A 7-yr-old boy with glutaryl-CoA dehydrogenase deficiency (glutaric aciduria), presenting periodic episodes of lethargy and ketosis, was studied during two such episodes. The urinary excretions of glutaric and 3-OH-glutaric acids were 3100–7900 and 460–660 μg/mg creatinine, respectively, during these episodes. Urine samples collected before and after the attacks contained 100–5300 and 230–370 μg/mg creatinine of glutaric acid and 3-OH-glutaric acids, respectively. During the episodes, glutaconic acid excretion rose from 14–89 to 93–630 μg/mg creatinine. Adipic acid and suberic acid excretions were increased from 17–100 and 2–13 to 74–224 and 16–32 μg/mg creatinine, respectively. The excretions of conjugates of propionic, isobutyric, 2-Me-butyric, and isovaleric acids, outside and during the attacks, respectively, were: propionic acid, 7–13 and 5–19 μg/mg creatinine isobutyric acid, 1–7 and 3–15 μg/mg creatinine; 2-Me-butyric acid, 2–9 and 4–34 μg/mg creatinine; isovaleric acid, 0–6 and 3–11 μg/mg creatinine. The excretion of total 2-oxo-acids was increased from 0–12 to 29–75 μg/mg creatinine during the episodes. It is argued that one or more compounds, accumulated as a result of the primary glutaryl-CoA dehydrogenase deficiency, inhibit the oxidation of the branched-chain amino acids and the fatty acids. During excessive catabolism of amino acids and fatty acids this inhibition results in accumulation of metabolites that are excreted in the urine as conjugates and C5-C10-dicarboxylic acids, respectively. Short- and medium-chain monocarboxylic acids are known to affect energy metabolism, and it is, therefore, argued that the short-chain monocarboxylic acids, shown to be accumulated in the patient during the ketotic episodes, may have some pathophysiologic significance.
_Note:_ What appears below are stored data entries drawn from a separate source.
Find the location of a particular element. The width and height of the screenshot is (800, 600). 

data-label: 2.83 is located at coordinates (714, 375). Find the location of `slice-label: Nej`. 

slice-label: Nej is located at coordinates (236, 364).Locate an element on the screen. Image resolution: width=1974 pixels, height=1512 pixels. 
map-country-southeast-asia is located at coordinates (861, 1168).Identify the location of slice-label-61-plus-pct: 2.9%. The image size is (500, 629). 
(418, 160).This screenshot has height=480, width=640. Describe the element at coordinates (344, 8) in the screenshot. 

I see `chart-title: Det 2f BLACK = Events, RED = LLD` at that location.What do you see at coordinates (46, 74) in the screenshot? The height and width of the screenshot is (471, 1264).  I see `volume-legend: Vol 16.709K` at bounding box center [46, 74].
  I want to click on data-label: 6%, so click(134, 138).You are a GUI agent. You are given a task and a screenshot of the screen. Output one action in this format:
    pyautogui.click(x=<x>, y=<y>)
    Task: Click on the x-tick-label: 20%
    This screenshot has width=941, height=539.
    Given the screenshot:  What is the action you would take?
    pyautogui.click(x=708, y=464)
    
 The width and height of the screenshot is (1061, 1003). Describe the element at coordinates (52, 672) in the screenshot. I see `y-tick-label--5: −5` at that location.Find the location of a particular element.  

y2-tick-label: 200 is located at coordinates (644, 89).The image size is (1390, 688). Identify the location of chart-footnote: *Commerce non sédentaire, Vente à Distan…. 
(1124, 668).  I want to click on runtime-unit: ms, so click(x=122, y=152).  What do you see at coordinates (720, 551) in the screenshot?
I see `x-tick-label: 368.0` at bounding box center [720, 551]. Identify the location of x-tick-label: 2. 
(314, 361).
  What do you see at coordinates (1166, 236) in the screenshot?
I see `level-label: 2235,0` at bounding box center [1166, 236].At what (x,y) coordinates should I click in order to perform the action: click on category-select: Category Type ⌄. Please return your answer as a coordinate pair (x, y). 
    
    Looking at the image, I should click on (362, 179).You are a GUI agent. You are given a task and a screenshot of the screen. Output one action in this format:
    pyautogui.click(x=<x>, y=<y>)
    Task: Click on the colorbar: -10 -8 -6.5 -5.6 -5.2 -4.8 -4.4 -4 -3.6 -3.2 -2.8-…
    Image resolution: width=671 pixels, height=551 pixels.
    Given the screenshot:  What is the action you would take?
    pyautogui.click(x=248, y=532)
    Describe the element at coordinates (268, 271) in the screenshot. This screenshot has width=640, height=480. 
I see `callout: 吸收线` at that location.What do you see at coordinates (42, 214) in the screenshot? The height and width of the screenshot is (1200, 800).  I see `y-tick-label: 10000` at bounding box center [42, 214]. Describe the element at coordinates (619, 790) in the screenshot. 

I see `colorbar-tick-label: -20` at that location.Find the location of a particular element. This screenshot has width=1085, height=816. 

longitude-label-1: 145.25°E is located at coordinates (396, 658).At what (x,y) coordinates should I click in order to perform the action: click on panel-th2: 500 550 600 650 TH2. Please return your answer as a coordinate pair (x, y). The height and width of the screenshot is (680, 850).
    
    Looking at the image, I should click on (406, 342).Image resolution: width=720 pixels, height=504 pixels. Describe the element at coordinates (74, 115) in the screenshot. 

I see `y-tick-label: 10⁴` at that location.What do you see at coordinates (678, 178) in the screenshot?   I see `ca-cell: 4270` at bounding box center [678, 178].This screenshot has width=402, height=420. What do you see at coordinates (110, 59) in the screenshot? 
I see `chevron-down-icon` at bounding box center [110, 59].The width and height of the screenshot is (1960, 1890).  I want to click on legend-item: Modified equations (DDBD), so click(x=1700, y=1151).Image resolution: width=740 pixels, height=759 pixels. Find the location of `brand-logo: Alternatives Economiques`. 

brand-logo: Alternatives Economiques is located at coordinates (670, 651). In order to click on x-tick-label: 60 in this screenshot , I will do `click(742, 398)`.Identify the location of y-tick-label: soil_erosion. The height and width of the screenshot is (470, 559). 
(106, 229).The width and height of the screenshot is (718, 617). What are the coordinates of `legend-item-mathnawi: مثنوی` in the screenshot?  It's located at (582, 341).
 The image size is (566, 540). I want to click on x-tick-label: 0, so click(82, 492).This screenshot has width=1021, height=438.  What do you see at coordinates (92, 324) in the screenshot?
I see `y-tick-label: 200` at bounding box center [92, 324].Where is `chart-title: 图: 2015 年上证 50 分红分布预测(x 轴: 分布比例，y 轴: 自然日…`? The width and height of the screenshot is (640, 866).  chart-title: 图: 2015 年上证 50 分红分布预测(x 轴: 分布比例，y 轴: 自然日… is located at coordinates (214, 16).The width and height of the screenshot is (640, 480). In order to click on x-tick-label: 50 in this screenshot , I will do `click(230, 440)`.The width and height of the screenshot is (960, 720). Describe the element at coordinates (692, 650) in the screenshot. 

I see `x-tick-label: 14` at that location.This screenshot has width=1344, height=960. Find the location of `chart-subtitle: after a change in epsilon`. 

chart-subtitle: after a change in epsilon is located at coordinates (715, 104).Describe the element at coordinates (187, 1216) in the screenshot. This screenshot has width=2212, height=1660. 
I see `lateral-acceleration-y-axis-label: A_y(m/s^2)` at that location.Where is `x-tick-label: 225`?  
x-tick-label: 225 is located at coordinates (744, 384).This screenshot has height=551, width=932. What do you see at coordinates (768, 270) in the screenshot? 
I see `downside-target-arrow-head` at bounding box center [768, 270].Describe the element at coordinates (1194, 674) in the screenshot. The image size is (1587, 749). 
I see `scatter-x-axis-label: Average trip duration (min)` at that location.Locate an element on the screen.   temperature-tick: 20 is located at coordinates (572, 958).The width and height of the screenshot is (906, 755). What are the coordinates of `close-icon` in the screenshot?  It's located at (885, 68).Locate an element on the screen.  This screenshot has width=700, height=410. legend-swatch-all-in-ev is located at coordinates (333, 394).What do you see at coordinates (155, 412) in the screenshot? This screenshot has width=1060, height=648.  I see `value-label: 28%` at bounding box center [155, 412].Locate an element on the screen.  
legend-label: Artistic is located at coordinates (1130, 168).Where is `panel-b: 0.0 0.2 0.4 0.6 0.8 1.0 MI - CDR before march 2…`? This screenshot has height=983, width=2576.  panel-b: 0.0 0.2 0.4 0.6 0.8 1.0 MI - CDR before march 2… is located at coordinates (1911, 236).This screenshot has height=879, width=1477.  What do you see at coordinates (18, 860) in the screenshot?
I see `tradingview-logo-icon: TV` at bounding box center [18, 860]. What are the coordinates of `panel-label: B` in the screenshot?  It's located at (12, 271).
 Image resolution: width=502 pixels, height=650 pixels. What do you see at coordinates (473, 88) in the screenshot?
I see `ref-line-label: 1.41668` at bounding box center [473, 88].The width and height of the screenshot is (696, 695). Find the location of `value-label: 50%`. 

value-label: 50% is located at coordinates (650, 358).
Ketotic episodes with lethargy and severe hypotonia are another feature of glutaric aciduria due to glutaryl-CoA-dehydrogenase deficiency. During such episodes inhibition of the metabolism of branched-chain amino acids and fatty acids, secondary to the inability to metabolize glutaric acid, causes accumulation of branched short-chain monocarboxylic acids and of short- and medium-chain dicarboxylic acids.
Straight short- and medium-chain fatty acids influence the mitochondrial energy metabolism, and it is, therefore, speculated that the short-chain monocarboxylic acids, indicated in the present report to be accumulated in the mitochondria of the patient, contribute to the pathophysiology of the ketotic states.